BAGDAD. AP. Varios estallidos de bombas causaron el jueves al menos ocho muertos y 16 heridos en Irak, donde las fuerzas de Estados Unidos transferirán durante la jornada el mando de la última prisión bajo su control a las autoridades locales. Seis de las muertes fueron en Tikrit, la localidad donde vivía el fallecido líder Saddam Hussein.
La entrega del mando del centro de detención de Camp Cropper por parte de Estados Unidos marcará un hito en la ruta de Irak hacia la recuperación de su soberanía plena, así como el fin de un capítulo conflictivo en la presencia estadounidense en el país.
Sin embargo, los atentados explosivos son un recordatorio de los desafíos que afronta el país. Según las autoridades, un oficial policial, dos agentes y tres civiles perecieron por el estallido de un coche bomba en Tikrit.

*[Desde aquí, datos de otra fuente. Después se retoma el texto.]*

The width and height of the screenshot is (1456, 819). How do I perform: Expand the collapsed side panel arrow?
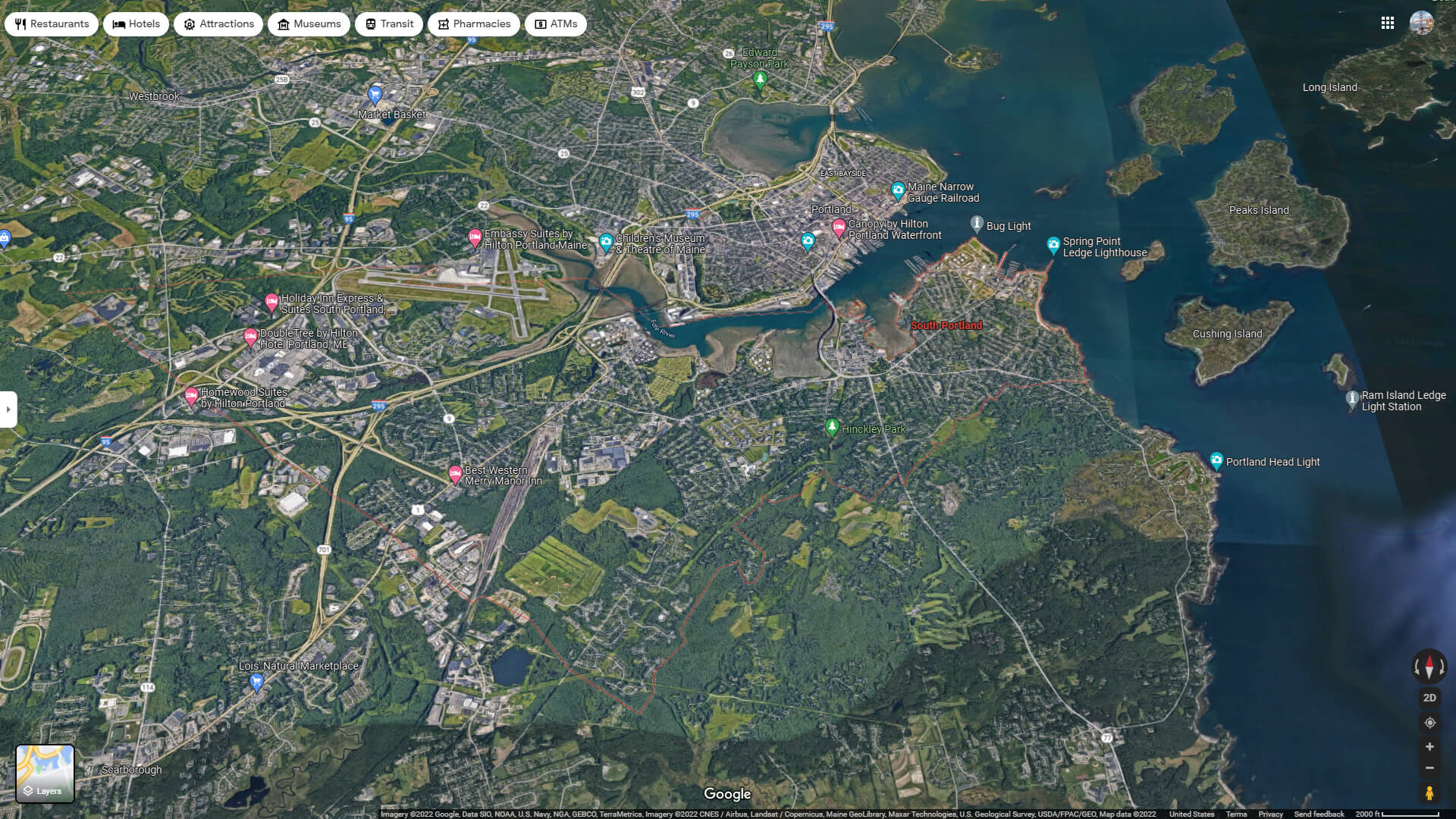point(8,410)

El atentado dejó además 11 civiles heridos. Antes, dos personas murieron y cinco resultaron heridas tras la voladura de un minibús con una bomba en Bagdad.
Tikrit
De las víctimas seis fueron en la ciudad de Tikrit, la localidad donde residía el fallecido ex presidente iraquí Saddam Hussein. En esa zona está una cárcel que Estados Unidos entregará próximamente.